## What you are asked to do
Reading the records beneath this task, work out how many lines contain the word "agent" and reply with only that number.

(Stored items)
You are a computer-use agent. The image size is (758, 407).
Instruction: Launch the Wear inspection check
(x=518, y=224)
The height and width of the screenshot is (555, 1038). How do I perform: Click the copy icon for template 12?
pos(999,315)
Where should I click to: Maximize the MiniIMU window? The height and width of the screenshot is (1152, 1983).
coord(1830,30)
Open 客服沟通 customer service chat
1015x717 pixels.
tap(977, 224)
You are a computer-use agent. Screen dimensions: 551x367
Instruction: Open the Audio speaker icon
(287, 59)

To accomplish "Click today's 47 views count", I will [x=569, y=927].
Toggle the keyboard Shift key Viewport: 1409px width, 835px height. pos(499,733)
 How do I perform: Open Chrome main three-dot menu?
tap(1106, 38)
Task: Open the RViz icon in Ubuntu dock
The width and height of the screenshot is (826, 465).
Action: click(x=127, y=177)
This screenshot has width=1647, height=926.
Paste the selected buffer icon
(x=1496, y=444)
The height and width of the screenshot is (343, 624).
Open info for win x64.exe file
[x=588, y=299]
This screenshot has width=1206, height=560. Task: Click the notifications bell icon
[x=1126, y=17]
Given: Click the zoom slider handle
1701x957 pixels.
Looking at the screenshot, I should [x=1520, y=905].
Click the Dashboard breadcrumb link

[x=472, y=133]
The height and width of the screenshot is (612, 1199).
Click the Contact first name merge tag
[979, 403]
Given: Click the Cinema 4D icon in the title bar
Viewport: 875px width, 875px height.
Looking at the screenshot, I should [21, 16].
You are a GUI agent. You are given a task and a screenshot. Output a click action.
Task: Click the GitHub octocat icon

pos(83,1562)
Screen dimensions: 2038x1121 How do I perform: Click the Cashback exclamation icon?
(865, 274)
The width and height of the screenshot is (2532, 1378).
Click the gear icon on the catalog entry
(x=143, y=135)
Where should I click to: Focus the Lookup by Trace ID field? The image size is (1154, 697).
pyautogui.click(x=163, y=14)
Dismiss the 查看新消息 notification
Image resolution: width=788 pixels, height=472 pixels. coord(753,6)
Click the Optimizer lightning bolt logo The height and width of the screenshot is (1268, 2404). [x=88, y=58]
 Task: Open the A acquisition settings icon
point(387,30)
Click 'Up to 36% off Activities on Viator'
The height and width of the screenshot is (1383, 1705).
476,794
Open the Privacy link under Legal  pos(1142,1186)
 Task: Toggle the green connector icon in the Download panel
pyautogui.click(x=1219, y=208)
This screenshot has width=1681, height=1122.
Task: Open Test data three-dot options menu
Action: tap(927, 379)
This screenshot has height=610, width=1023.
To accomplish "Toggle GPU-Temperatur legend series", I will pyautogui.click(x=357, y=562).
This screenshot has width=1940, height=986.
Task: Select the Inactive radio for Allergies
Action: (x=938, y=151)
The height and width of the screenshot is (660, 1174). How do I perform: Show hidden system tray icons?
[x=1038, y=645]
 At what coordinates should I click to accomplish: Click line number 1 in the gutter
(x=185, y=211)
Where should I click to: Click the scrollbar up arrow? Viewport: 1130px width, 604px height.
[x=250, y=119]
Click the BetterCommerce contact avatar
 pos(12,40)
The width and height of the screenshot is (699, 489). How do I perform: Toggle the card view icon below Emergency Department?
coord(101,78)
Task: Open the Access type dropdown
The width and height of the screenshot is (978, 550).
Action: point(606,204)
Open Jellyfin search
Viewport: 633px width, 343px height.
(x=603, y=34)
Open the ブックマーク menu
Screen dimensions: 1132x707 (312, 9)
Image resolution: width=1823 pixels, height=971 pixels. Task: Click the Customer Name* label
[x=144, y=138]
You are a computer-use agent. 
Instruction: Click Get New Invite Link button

## Expected answer
4